Some returns are even higher. Tesla share prices went up over 2,100% since it’s IPO and Zoom zoomed up 1,000% from it’s IPO in April of 2019.
Some companies which are offering IPOs today at a low price will go on to become very successful. As the company gets more popular and successful, the share price will continue to rise, bringing a high return for investors.
So IPOs offer investors the chance to get in early on a company’s growth and reward themselves with higher returns over the long run.
How do you buy stock during an IPO?
The process of buying IPOs is straightforward.
Usually, IPOs are heavily advertised in the media so you can find out about their launch date. There are also IPO calendars where you can see upcoming IPOs on the calendar.
However, you should carefully read the prospectus for the new company before going to apply for IPOs. These documents carry everything you need to know about information about the company and it’s upcoming IPO.
Usually, these documents contain information about the company’s financial situation, the management team, the track record, the future goals, and what the company plans to do with the money that is being raised through the IPO.

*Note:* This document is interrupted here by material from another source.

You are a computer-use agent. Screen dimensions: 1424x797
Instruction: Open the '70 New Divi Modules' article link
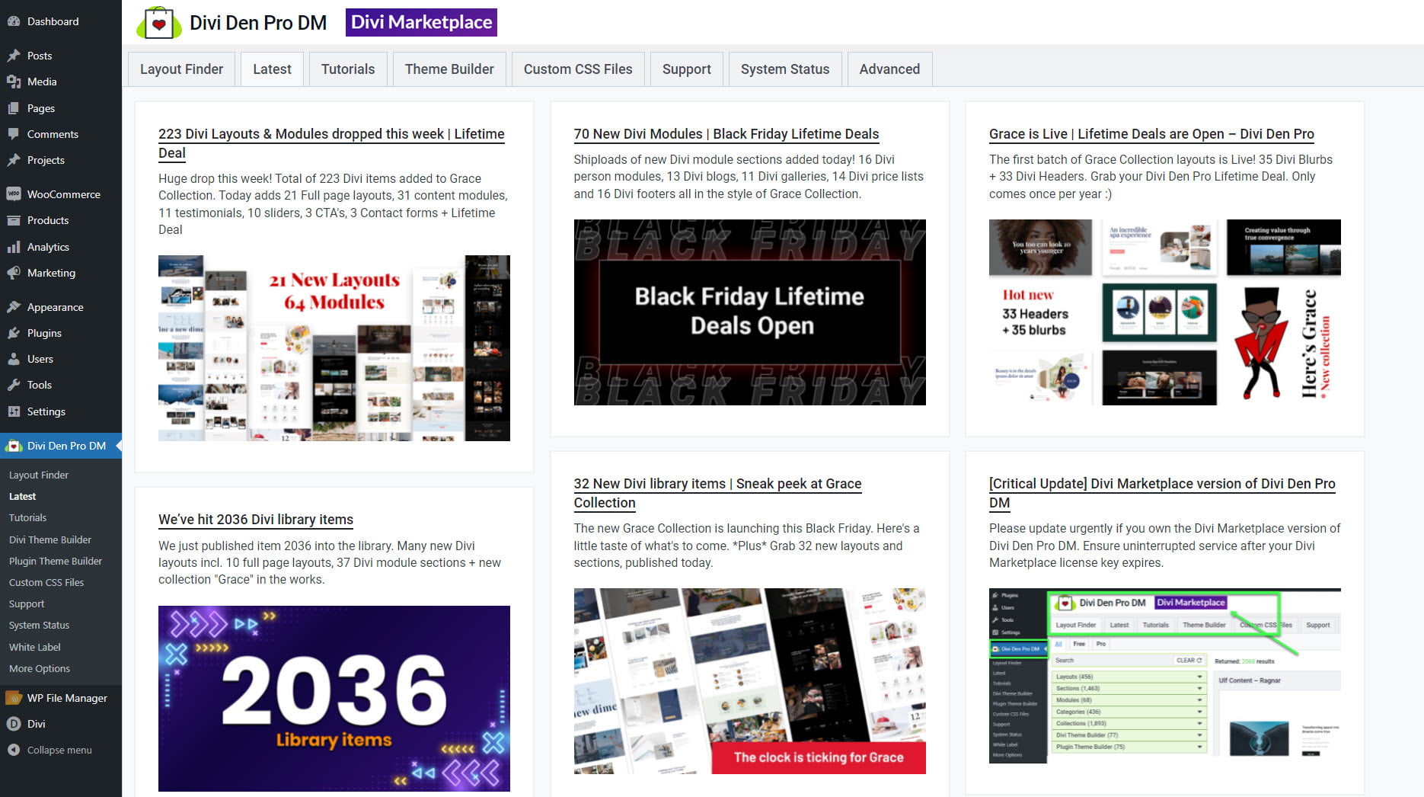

The documents are free and are easily available on the company’s website and from the SEC databases.
When applying through your broker, you will need to follow the application form which is available at any broker’s office. Fill up the application form and then deposit the amount that you want to invest. For many companies, there is a minimum number of shares that you must apply for which is clearly specified in the application.
Submit the IPO form (along with the deposit) within the time frame specified by your broker. Today, you can even apply to IPOs online. For this, you need to have a trading account with online brokerage firms.
A Word of Caution – What you should keep in mind before buying IPOs
Investing in IPO can bring big rewards. But it also require research and study before investing in any IPO. To make the most of your investment, and to ensure you get an adequate return, you need to study and understand the documentation provided by the company that is having the IPO.
At a minimum, you need to know the company’s business model, the people who are responsible for running the affairs of the company, the long-term plans, and the current financial situation. You even need to know the industry that it’s operating in and the demand for the product and services. Also investigate the future expansion plans and the diversification plans of the company before deciding to invest in a particular IPO.
Another important point you need to keep in mind about investing in an IPO is that you should only invest if you believe in the long-term success of the company.
For example, consider companies likes Coca-Cola, Wal-Mart, Dell, Microsoft, Walt Disney, and Home Depot.
All these companies have one thing in common. During their IPOs, each company had volatile price fluctuations in the short term, but survived over the long-term because of their sustainable business model. Early investors now have shares worth millions.
So you should be confident in the business model and strategy of the company before you invest in shares in an IPO.
A thorough and well researched IPO investment decision can turn out to be a lucrative one.
Final Words
Putting your money into an IPO is not at all easy if you expect to gain and profit from your initial investment. As we have seen, it requires a proper study of the company and other market conditions as well.
Investing in IPO can only be profitable if you have done your research and stick with the stock over the long term.
This is why IPOs are perfect for those people who are willing to take the time to research and analyze the situation. Of course, there is risk in any investment and IPOs are no different.
Yet for the right company, IPOs offer you the opportunity of buying cheap and participating in the company’s prosperity as it expands and grows in the coming years.